Design/methodology/approach
The investigation was probed for 34 years’ time period starting from the year 1981 to 2015. After testing and checking for serial autocorrelation in the vegetation data series, Mann–Kendal nonparametric statistical evaluation was carried out to investigate vegetation cover trends. Sen’s method was deployed to investigate the magnitude of vegetation cover change in natural differential vegetation index (NDVI) unit per year. Furthermore, the ArcGIS spatial analysis tools were used for the calculation of mean NDVI distribution and also for carrying out the spatial investigation of trends at each specific location within the study region.
Findings
The yearly mean NDVI during the study period was observed to have a decreasing trend. The mean NDVI value ranges between 0.32 and 0.98 NDVI unit, and hence, this means from less or poor vegetated zones to higher or healthier vegetated zones. The mean NDVI value was seen decreasing toward the highlands regions. The NDVI-rainfall correlation was observed to be stronger than the NDVI-temperature correlation.

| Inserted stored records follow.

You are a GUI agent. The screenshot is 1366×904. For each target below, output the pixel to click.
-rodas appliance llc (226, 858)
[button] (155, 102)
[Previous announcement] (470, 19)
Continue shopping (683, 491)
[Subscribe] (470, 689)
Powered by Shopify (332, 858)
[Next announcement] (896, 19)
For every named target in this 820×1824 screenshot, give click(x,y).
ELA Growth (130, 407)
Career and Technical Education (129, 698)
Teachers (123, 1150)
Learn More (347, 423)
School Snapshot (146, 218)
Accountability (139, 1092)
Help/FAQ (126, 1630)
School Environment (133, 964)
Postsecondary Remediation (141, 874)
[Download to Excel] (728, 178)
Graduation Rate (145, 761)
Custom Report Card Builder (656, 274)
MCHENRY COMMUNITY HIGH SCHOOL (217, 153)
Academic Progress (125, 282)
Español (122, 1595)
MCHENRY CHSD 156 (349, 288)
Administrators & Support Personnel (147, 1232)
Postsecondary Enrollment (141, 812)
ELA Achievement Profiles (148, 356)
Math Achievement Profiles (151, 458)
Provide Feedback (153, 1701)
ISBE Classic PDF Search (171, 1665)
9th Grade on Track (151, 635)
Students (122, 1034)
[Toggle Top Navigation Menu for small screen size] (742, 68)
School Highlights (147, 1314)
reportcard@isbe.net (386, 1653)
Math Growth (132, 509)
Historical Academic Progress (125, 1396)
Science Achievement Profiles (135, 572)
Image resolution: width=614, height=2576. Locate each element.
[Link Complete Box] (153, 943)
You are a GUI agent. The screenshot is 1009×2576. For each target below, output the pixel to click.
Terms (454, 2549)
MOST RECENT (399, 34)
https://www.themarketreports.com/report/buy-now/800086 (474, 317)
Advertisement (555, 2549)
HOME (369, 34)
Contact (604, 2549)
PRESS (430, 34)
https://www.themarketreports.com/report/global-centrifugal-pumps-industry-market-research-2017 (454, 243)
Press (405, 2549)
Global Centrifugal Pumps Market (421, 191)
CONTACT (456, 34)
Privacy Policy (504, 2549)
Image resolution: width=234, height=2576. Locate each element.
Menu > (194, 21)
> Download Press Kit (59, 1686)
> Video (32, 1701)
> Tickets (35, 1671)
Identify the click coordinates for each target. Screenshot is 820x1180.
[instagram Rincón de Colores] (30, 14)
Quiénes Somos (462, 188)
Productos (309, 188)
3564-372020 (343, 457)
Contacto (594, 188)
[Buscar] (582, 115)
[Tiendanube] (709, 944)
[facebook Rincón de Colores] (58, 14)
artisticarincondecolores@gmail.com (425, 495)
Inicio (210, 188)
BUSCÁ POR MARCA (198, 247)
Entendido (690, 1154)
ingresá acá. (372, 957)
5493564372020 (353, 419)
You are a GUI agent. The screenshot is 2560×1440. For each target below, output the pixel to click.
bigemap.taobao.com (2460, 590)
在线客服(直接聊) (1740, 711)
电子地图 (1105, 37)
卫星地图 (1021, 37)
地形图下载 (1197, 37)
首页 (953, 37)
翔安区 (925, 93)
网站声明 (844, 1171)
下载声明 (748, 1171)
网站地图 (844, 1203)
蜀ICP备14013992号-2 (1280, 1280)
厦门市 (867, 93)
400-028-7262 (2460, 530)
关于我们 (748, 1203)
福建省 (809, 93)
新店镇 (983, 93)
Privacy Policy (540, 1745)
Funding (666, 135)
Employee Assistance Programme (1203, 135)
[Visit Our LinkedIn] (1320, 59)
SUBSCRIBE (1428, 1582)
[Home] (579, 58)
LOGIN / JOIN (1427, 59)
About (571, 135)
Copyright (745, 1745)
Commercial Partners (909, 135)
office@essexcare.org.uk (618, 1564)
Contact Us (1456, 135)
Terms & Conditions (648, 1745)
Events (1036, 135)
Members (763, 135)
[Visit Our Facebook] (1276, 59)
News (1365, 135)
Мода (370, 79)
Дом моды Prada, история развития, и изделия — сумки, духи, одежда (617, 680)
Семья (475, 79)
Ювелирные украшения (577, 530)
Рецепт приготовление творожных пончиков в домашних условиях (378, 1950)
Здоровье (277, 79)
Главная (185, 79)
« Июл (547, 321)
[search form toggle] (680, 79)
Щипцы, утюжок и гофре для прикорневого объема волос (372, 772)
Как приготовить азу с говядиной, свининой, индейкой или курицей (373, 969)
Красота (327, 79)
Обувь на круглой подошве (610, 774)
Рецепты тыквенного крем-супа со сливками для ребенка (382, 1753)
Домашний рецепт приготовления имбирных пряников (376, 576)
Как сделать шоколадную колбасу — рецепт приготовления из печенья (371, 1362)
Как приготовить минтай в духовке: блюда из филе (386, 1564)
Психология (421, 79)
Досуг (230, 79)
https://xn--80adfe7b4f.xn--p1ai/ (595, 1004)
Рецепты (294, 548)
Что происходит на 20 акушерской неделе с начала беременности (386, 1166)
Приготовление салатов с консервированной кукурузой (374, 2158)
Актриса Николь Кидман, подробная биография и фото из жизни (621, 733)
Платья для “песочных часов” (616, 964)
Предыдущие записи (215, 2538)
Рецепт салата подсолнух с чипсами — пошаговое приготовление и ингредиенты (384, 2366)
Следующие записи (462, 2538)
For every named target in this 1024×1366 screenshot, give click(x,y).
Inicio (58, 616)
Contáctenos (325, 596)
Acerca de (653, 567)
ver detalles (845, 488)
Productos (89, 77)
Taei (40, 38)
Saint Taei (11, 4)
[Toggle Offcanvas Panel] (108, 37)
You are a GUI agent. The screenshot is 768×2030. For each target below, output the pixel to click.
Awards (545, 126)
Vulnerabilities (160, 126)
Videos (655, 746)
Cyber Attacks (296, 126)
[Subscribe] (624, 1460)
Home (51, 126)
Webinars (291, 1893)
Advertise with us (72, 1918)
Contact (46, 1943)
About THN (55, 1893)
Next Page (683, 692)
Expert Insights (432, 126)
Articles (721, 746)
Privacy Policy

The % area coverage of NDVI-rainfall positive correlation was higher than the negative correlation. The % area coverage of NDVI-temperature negative correlation was higher than the positive correlation within the study region. Rainfall is seen as a highly influencing climatic factor for vegetation growth than the temperature within the study region.
Originality/value
This study in this country is a new approach for climate change monitoring and planning for the survival of the people of Papua New Guinea, especially for the farmer and those who is living in the coastal area.